BEGIN ENTRIES PROVIDED

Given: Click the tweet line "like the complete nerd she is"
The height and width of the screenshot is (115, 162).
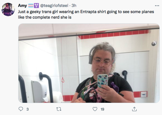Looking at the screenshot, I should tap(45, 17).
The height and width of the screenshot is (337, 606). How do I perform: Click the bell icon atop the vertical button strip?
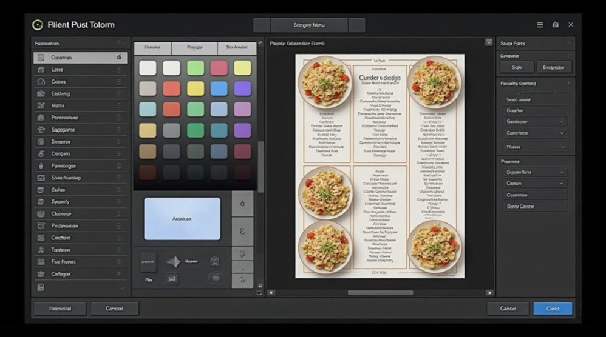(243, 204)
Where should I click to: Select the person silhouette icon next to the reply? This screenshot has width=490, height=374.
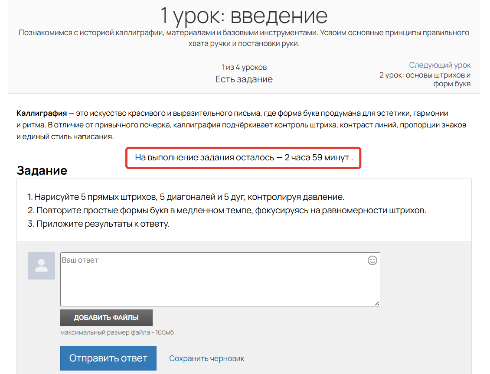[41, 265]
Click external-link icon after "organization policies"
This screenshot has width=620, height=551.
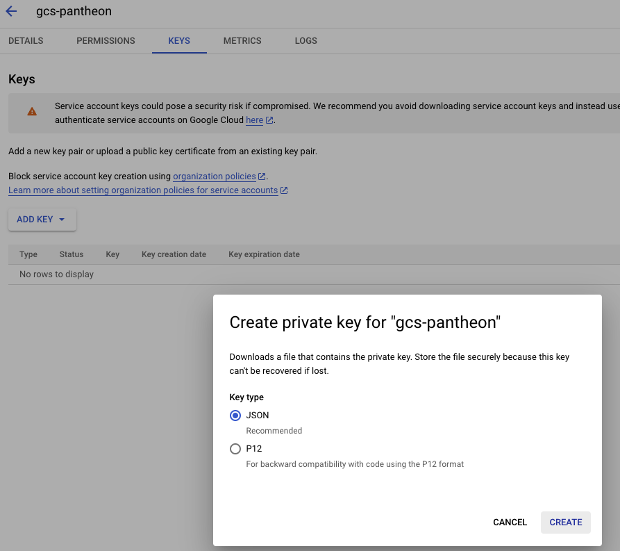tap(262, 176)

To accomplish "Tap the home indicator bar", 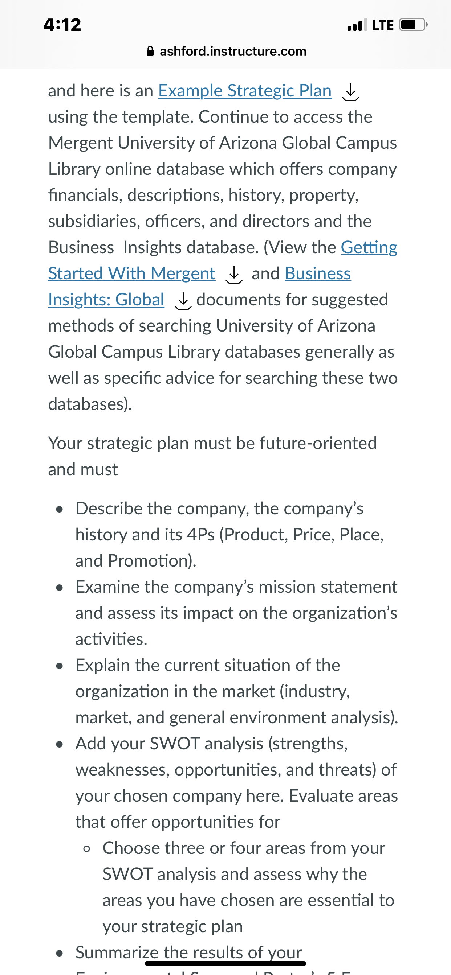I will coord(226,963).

END ENTRIES PROVIDED
BEGIN ENTRIES PROVIDED

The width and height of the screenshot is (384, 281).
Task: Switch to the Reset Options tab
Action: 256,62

END ENTRIES PROVIDED

== WHAT YOU SHOULD DO ==
With the pictures omitted, print the lines above exactly, beginning at the line with "The height and width of the screenshot is (115, 162)." and going on through the line with "Click external-link icon".

== RESPONSE TO THE EXERCISE ==
The height and width of the screenshot is (115, 162).
Looking at the screenshot, I should tap(45, 17).
The height and width of the screenshot is (337, 606). How do I perform: Click the bell icon atop the vertical button strip?
(243, 204)
Where should I click to: Select the person silhouette icon next to the reply? This screenshot has width=490, height=374.
[41, 265]
Click external-link icon after "organization policies"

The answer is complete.